__Exercises to complete__:
A. List every institution or governing body named in the passage on the Graves Lecture.
B. From the passage on the Graves Lecture, reproduce word for word the part that opens with the words containing "The Annual Graves" and closes with "the General Council.".

__Extract__:

The Annual Graves Lecture commemorates Robert Graves, the eminent Dublin physician. The lecture should serve to foster and promote research in Ireland. The lecturer is selected by the General Council from nominations sought from Fellows of the Academy. It was at a meeting of the General Council held on Friday, 29th January 1960 that the decision to run the “Graves Lecture of the Royal Academy of Medicine in Ireland” was decided. The first lecture started in 1961. The names of the lecturers should be exhibited on a notice board in the Royal College of Physicians in Ireland, 6, Kildare Street, Dublin 2
The subject of the lecture must be of clinical/biomedical interest embodying original research. The lecturer receives the Academy’s silver medal and an honorarium, determined by the General Council.
Graves taught clinical medicine. His particular interest was in teaching his students the responsibility of diagnosis and treatment of ward patients. He said: “From the very commencement the student should set out to witness the progress and effects of sickness and ought to persevere in the daily observation of disease during the whole period of his studies”. Graves encouraged his students to learn the cost of prescriptions so that when they entered practice they could consider a patient’s financial situation when they prescribed the appropriate medicines. Graves was very aware of the impoverished conditions of his patients. He wrote once “Damp straw was used for filling the bed of one of my patients which might have caused him much harm as he was suffering from rheumatism”. Hospitals were not comfortable places in those years. He insisted the only way to learn medicine was at the bedside.

__Data section__:

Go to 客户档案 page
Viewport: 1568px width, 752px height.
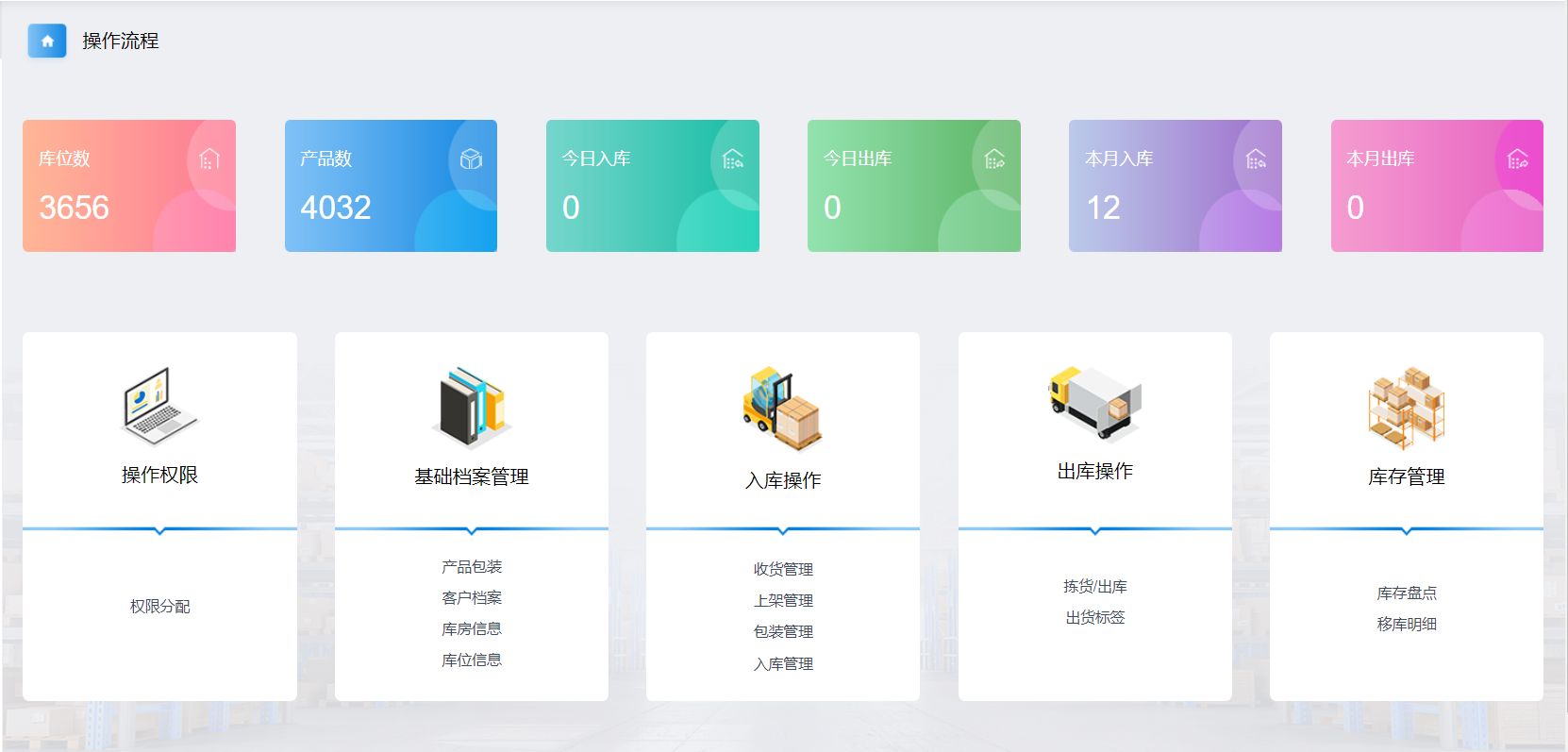click(472, 597)
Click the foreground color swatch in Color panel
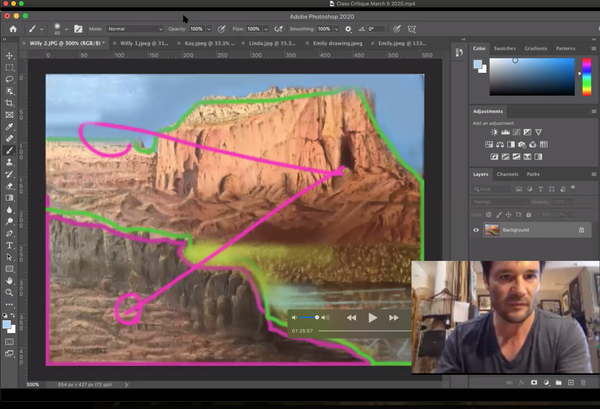 478,64
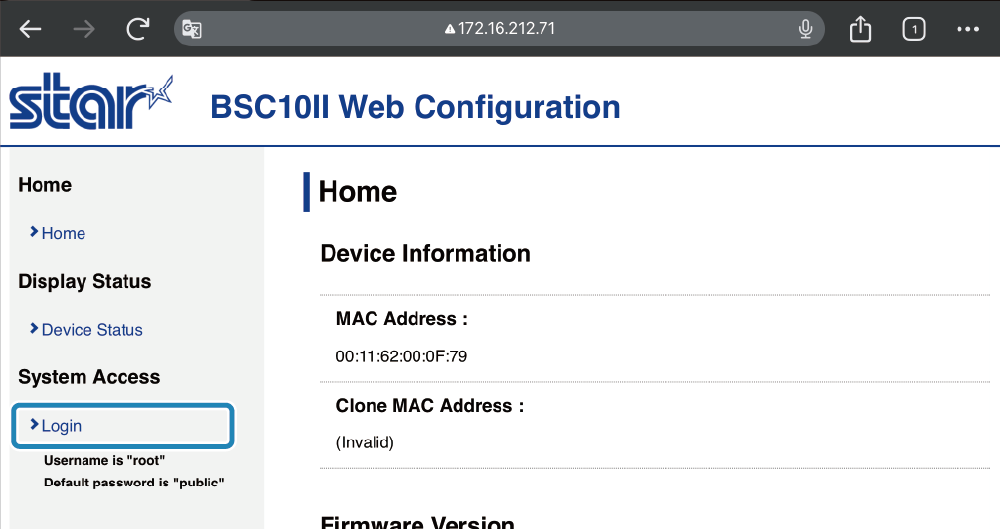This screenshot has width=1000, height=529.
Task: Tap the share icon
Action: [x=860, y=30]
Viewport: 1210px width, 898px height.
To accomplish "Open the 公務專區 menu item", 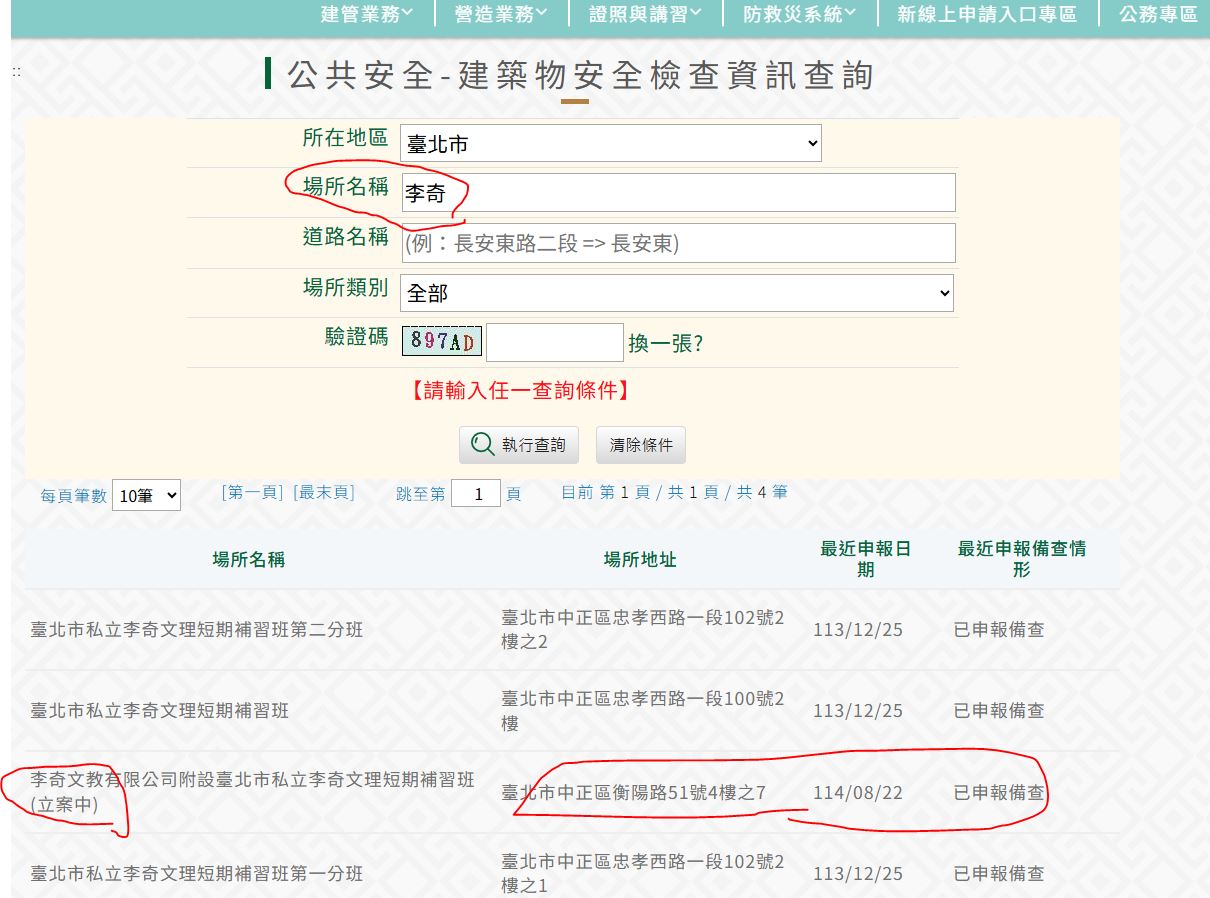I will (x=1158, y=14).
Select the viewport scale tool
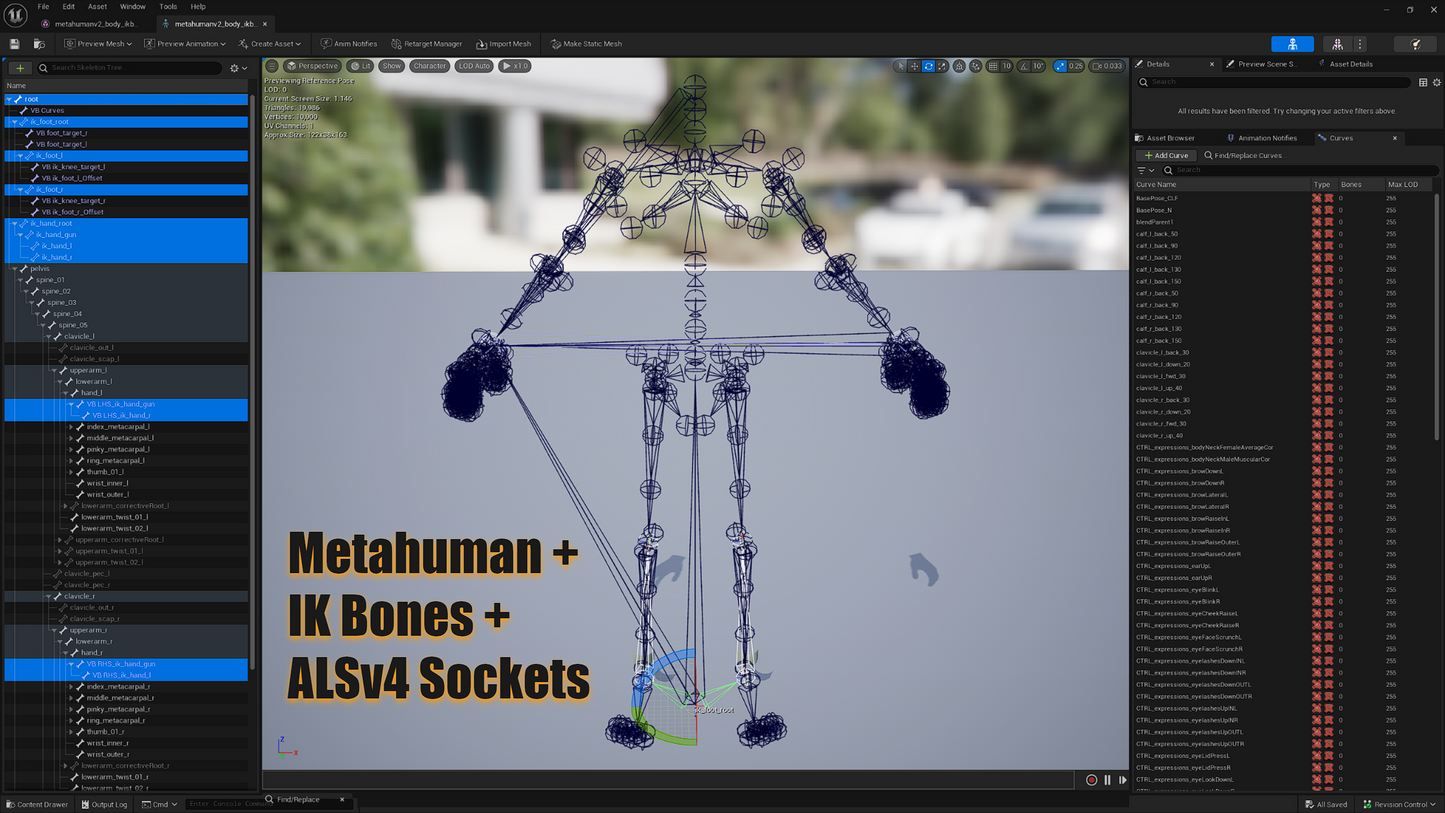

__Task-by-task results__:
A.
- Royal Academy of Medicine in Ireland (also called "the Academy")
- General Council
- Royal College of Physicians in Ireland

B.
The Annual Graves Lecture commemorates Robert Graves, the eminent Dublin physician. The lecture should serve to foster and promote research in Ireland. The lecturer is selected by the General Council from nominations sought from Fellows of the Academy. It was at a meeting of the General Council held on Friday, 29th January 1960 that the decision to run the “Graves Lecture of the Royal Academy of Medicine in Ireland” was decided. The first lecture started in 1961. The names of the lecturers should be exhibited on a notice board in the Royal College of Physicians in Ireland, 6, Kildare Street, Dublin 2
The subject of the lecture must be of clinical/biomedical interest embodying original research. The lecturer receives the Academy’s silver medal and an honorarium, determined by the General Council.